Sobra chão, mas falta firmeza
por Barbara DemerovUma plataforma de petróleo é o palco para uma história sobre crises emocionais e do quanto relações profissionais pesam na vida pessoal. Ao adentrar neste local no meio do oceano, Paulo Sacramento dá a direção para que a catarse ocorra de forma interessante na vida de Roberto (Rodrigo Lombardi), um dos funcionários do local prestes a ser promovido. A questão é que em O Olho e a Faca as motivações não se sustentam de uma maneira crível através do personagem.
O diretor aproveita bem o ambiente marítimo e, ao mesmo tempo em que dá espaço para o espectador observar bem onde aqueles homens vivem, também entrega uma sensação de claustrofobia que se comunica com o interior de Roberto. Tal sentimento vai aumentando cada vez mais quando a narrativa se alterna entre o mar e a terra, onde Roberto vive com sua família e tem de lidar com os problemas dela - que vão se conectando com suas dúvidas e questões profissionais.
A tensão em O Olho e a Faca vai crescendo à medida em que o protagonista encara suas relações pessoais de frente: seus problemas com o filho mais velho estão cada vez mais preocupantes, sua comunicação com a esposa fica cada vez mais distante e sua proximidade com o pai ainda se encontra bem desequilibrada. Uma série de acontecimentos vão intensificando as frustrações de Roberto, mas elas não soam tão naturais quanto seus sentimentos.

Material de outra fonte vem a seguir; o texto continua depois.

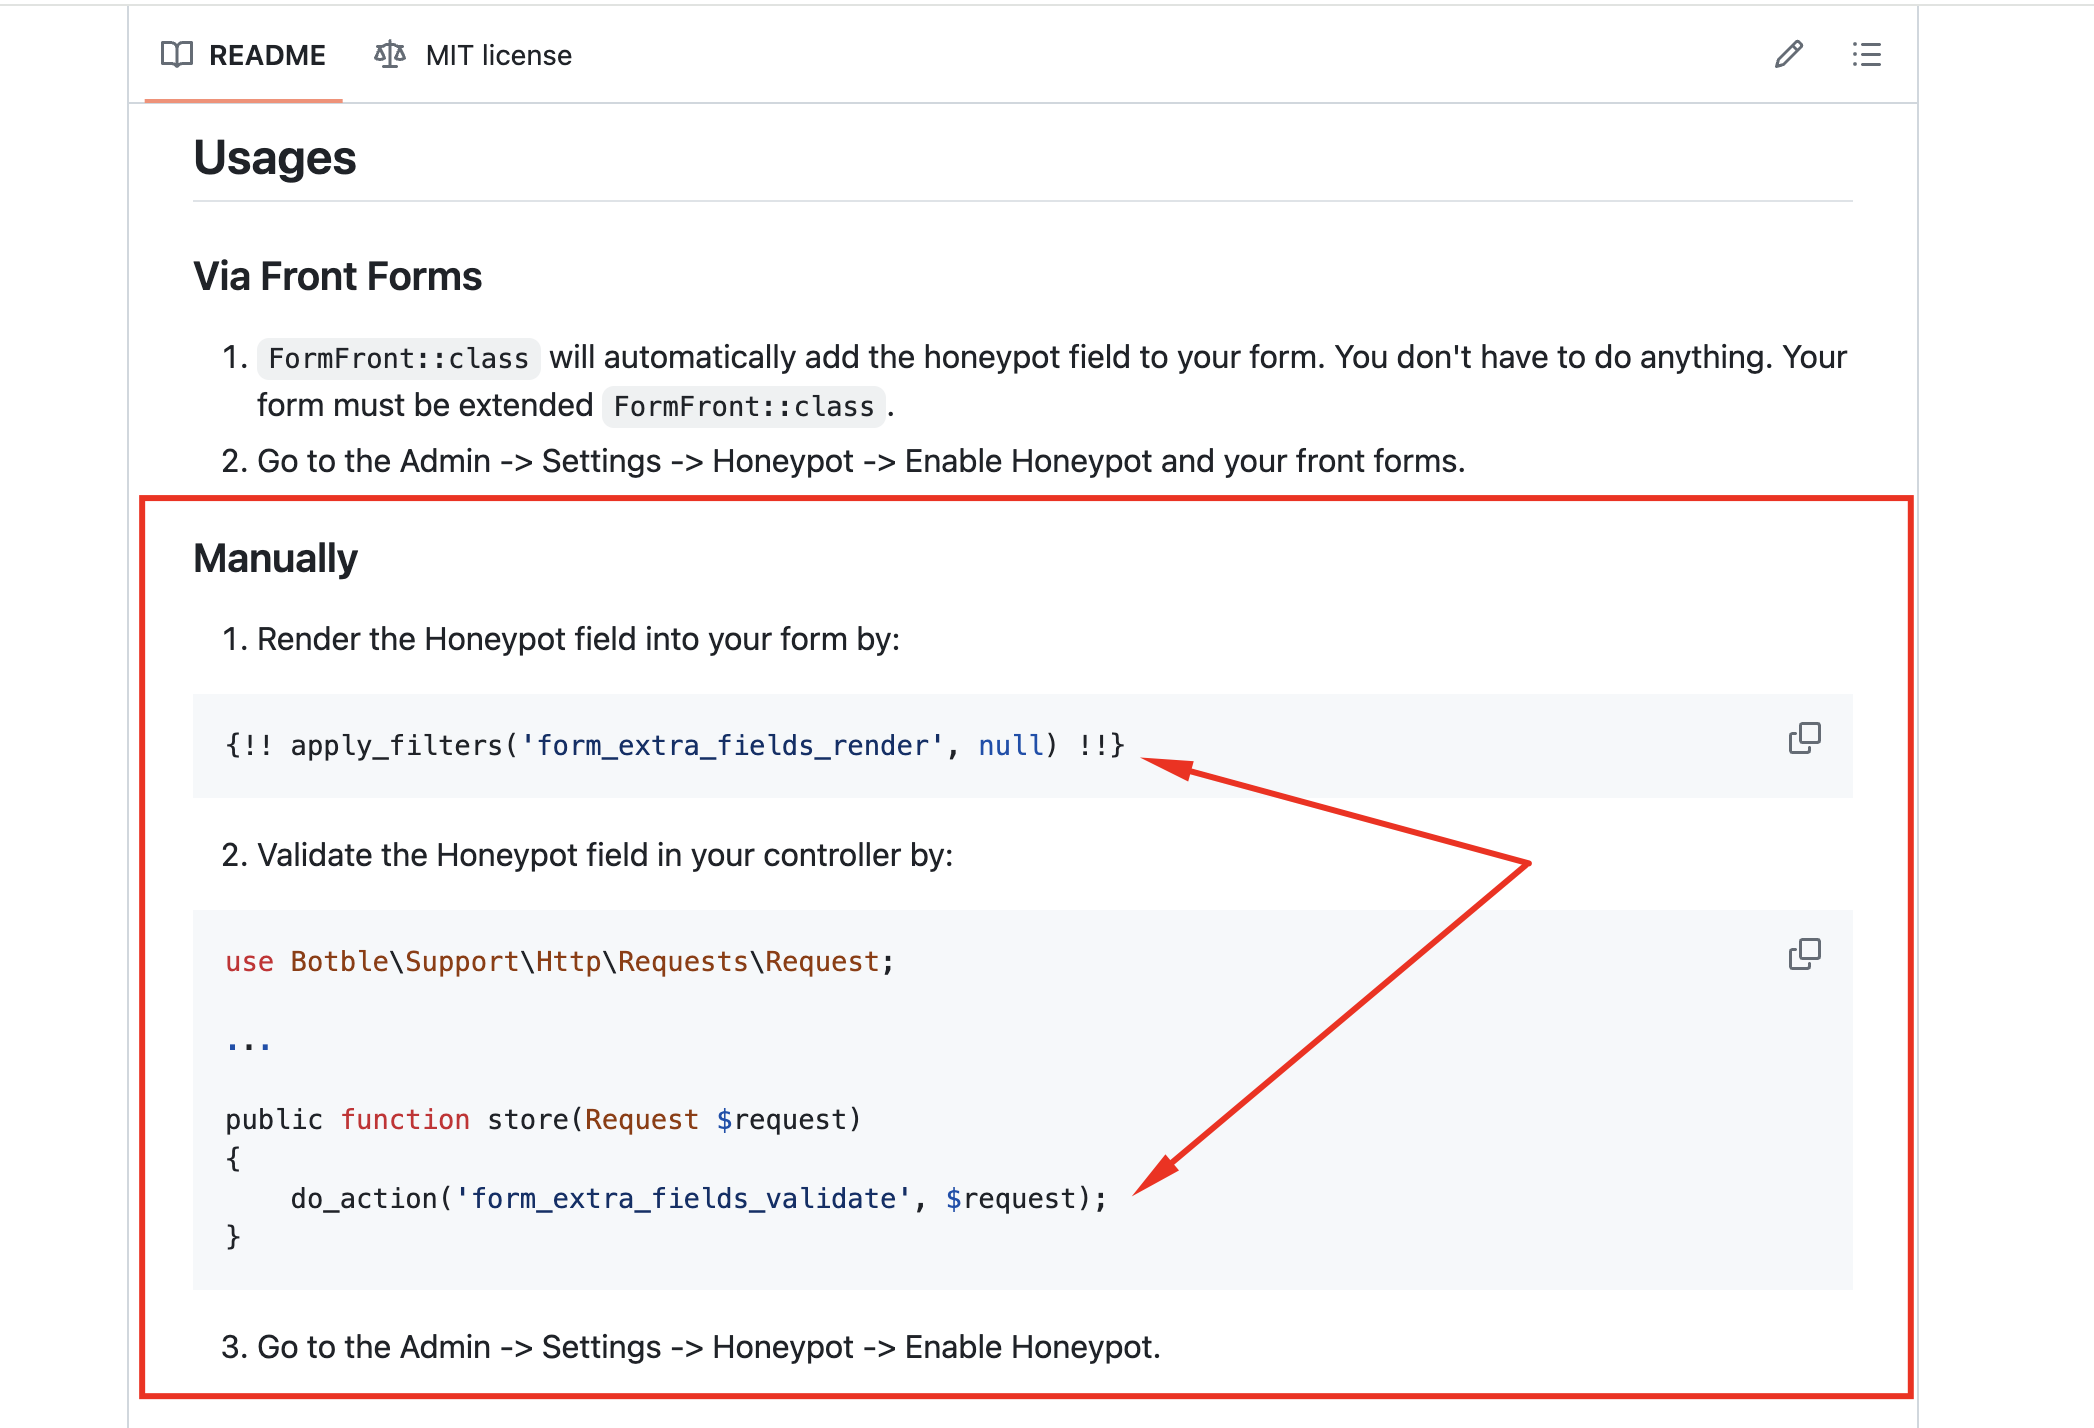Click the scales icon beside MIT license

click(x=390, y=54)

É curioso, pois, por mais que seja possível entender como ele se sente (graças à boa atuação de Rodrigo Lombardi), a superficialidade no modo em que tais problemas são tratados dificulta o estudo deste personagem. As ocasiões de brigas e desendimentos são restritas e de certa forma preguiçosas, pois entregam soluções clichês a fim de manter o nível de sanidade de Roberto cada vez mais baixo.
Se por um lado a narrativa funciona ao abordar o relacionamento entre os homens que trabalham na base, principalmente pelas adversidades profissionais com Wagner (Roberto Birindelli), pelo outro O Olho e a Faca não funciona quando se encontra na firmeza do chão de São Paulo. Há ainda uma participação breve e rasa de Débora Nascimento como a amante de Roberto, que além de não adicionar muita coisa à narrativa não ajuda a tornar o personagem mais compreensível. Afinal, entender a crise de um homem que possui um emprego fixo e cuja família gostaria de se manter unida fica um pouco complicado quando o vemos se esforçar muito pouco para fazer as coisas darem certo. Sua ruína é construída de forma rasa, pois não temos informações de tudo o que aconteceu até ali.
O Olho e a Faca tenta oferecer camadas mais densas em sua história, mas no final muito do seu sentido se perde. O corvo que observa Roberto simboliza uma metáfora de que maus tempos podem estar por vir, mas não vai muito além disso. Pela frivolidade, o resultado narrativo que fica registrado torna-se inferior ao que é construído pela beleza estética e a boa direção de Sacramento.
Filme visto na 42ª Mostra Internacional de Cinema em São Paulo, em outubro de 2018.